▶ _PROBLEM STATEMENT_:
Starting at the first line of the data below, retype every line up to and including the one containing "Click the Mutual".

▶ _Saved data entries_:

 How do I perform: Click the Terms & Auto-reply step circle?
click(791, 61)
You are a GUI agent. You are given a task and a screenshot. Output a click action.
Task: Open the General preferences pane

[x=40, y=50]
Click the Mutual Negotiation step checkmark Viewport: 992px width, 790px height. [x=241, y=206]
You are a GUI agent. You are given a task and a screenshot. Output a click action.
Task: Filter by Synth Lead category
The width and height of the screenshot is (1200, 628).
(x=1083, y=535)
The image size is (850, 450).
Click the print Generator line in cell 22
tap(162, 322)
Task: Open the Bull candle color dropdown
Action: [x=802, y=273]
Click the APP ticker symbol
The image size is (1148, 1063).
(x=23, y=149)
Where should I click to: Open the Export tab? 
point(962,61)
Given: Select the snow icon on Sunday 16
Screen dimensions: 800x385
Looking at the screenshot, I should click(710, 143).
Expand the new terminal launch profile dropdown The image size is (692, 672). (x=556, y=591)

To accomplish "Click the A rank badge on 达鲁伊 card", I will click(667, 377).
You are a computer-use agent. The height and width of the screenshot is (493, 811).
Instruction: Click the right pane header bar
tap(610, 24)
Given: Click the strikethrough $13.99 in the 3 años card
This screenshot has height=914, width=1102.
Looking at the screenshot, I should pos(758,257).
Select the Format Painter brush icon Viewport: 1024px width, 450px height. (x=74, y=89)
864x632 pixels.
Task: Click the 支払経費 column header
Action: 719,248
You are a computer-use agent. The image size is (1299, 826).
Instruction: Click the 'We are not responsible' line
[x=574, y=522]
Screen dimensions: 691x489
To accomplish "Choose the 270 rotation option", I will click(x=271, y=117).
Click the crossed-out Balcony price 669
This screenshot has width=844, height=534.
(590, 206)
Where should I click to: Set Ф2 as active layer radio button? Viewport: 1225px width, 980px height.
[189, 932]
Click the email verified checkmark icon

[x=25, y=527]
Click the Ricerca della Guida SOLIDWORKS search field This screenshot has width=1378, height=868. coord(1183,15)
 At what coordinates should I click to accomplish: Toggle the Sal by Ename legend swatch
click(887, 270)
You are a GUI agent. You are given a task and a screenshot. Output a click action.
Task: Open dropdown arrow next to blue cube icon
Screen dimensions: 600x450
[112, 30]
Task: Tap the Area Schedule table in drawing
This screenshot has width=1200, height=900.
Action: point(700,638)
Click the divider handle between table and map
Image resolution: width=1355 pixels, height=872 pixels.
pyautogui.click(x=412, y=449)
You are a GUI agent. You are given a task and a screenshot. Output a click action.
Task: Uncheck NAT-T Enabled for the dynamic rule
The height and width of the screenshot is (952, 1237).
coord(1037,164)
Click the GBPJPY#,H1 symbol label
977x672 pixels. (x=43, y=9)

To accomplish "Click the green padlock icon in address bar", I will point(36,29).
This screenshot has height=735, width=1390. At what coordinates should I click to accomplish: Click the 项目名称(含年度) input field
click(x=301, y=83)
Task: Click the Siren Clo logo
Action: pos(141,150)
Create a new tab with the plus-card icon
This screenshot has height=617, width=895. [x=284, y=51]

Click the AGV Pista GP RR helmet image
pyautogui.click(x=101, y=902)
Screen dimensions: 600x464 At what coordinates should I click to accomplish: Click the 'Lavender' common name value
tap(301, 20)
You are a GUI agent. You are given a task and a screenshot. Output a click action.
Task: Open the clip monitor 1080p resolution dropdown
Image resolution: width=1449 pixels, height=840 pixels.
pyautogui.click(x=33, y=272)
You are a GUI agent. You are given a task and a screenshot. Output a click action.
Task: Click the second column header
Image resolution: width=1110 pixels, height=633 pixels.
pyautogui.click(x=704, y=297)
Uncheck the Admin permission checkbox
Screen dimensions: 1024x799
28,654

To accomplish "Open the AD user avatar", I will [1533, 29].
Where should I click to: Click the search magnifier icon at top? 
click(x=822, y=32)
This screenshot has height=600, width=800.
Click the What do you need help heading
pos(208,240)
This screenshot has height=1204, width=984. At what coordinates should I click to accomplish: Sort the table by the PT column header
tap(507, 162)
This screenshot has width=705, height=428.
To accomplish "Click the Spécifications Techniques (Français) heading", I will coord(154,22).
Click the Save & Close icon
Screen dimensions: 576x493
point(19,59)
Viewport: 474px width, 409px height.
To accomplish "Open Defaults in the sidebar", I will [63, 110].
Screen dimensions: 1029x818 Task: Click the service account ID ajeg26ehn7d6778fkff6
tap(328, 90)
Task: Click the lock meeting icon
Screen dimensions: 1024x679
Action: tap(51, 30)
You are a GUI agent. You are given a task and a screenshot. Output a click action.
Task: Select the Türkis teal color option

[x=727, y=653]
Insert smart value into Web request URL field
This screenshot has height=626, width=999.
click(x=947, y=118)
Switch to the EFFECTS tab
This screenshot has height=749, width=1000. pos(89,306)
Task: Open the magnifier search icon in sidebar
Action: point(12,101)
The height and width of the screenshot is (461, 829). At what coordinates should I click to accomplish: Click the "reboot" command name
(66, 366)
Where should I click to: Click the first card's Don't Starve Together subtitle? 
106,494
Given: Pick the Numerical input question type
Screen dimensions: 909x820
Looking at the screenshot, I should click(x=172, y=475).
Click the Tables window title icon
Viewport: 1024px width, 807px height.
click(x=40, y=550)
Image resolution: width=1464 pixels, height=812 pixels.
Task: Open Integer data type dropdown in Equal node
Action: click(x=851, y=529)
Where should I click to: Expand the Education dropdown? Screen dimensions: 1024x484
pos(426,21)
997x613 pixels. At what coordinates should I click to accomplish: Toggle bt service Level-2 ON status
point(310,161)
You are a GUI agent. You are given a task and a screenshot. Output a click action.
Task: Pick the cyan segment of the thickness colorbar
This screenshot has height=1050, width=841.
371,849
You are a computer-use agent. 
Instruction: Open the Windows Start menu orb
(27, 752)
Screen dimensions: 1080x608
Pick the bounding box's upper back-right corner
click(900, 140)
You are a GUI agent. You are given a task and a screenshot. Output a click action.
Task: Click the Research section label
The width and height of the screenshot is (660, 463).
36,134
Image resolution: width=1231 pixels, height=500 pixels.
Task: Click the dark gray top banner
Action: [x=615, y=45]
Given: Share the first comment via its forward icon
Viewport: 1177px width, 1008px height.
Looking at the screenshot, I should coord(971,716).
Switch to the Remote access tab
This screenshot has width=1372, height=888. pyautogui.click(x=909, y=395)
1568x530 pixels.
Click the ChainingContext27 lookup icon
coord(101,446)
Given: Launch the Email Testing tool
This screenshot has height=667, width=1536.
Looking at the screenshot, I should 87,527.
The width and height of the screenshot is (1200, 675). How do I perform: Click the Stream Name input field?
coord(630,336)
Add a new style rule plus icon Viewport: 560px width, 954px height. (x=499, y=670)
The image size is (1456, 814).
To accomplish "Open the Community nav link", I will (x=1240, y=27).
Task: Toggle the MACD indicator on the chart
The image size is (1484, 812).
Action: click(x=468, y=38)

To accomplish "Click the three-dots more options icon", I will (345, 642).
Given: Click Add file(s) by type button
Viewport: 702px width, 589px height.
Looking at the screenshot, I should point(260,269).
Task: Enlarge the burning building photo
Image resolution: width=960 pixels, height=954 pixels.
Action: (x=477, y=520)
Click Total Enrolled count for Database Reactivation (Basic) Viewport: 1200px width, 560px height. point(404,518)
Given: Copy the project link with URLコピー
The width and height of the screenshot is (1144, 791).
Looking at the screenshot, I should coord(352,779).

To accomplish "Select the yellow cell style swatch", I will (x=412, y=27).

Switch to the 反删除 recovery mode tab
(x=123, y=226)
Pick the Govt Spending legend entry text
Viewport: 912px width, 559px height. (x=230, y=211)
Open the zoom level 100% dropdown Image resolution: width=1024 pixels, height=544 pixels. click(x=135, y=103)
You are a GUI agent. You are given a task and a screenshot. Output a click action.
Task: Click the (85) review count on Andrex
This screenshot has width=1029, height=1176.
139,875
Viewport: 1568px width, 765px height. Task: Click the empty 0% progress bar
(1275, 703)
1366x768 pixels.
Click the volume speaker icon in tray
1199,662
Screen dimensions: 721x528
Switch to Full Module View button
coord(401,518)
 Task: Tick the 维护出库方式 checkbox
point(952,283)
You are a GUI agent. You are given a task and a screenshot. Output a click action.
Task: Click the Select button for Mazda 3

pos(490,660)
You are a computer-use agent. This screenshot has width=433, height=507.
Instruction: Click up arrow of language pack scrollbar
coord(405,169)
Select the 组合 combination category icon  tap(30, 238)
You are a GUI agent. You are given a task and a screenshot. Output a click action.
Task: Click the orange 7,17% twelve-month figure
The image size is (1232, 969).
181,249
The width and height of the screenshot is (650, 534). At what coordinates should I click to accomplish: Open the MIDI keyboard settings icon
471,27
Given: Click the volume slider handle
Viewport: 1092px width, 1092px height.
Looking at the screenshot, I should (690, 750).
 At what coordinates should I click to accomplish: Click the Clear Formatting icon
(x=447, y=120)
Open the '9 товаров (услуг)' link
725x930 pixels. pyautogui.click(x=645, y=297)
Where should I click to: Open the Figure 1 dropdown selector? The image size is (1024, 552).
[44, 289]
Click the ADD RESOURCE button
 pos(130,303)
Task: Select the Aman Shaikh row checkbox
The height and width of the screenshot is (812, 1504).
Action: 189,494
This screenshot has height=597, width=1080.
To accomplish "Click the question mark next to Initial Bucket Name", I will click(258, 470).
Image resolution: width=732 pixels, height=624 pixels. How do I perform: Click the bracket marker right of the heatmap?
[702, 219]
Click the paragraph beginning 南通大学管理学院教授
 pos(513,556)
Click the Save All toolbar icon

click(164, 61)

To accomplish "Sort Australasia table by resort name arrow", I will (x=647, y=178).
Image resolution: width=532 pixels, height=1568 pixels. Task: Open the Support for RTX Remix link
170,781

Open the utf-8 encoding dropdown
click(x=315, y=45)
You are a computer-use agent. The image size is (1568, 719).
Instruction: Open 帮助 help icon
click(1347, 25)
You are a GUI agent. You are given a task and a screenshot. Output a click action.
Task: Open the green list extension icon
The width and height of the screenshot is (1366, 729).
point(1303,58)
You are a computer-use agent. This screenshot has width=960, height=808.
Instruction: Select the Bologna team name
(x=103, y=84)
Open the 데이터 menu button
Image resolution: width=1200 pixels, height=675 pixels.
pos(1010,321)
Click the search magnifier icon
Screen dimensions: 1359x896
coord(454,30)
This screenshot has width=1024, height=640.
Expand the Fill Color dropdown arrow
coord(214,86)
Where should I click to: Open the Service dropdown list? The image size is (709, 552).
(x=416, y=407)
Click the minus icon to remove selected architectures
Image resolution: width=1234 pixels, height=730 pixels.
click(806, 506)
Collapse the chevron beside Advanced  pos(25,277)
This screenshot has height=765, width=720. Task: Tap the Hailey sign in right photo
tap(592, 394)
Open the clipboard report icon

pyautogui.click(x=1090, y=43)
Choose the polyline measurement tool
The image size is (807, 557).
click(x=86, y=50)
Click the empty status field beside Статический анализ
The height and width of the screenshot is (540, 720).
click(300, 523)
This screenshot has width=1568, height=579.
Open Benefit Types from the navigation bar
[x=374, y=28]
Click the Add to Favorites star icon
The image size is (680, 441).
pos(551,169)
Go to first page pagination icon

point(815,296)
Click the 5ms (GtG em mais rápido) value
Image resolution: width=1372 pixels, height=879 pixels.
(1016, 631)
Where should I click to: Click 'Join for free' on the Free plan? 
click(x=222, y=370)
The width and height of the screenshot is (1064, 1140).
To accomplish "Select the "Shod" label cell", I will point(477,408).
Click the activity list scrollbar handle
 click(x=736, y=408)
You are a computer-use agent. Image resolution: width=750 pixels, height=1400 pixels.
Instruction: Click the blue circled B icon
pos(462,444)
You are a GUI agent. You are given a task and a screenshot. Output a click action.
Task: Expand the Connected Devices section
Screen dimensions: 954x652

▶ _RESPONSE AREA_:
 How do I perform: Click the Terms & Auto-reply step circle?
click(791, 61)
You are a GUI agent. You are given a task and a screenshot. Output a click action.
Task: Open the General preferences pane

[x=40, y=50]
Click the Mutual Negotiation step checkmark Viewport: 992px width, 790px height. [x=241, y=206]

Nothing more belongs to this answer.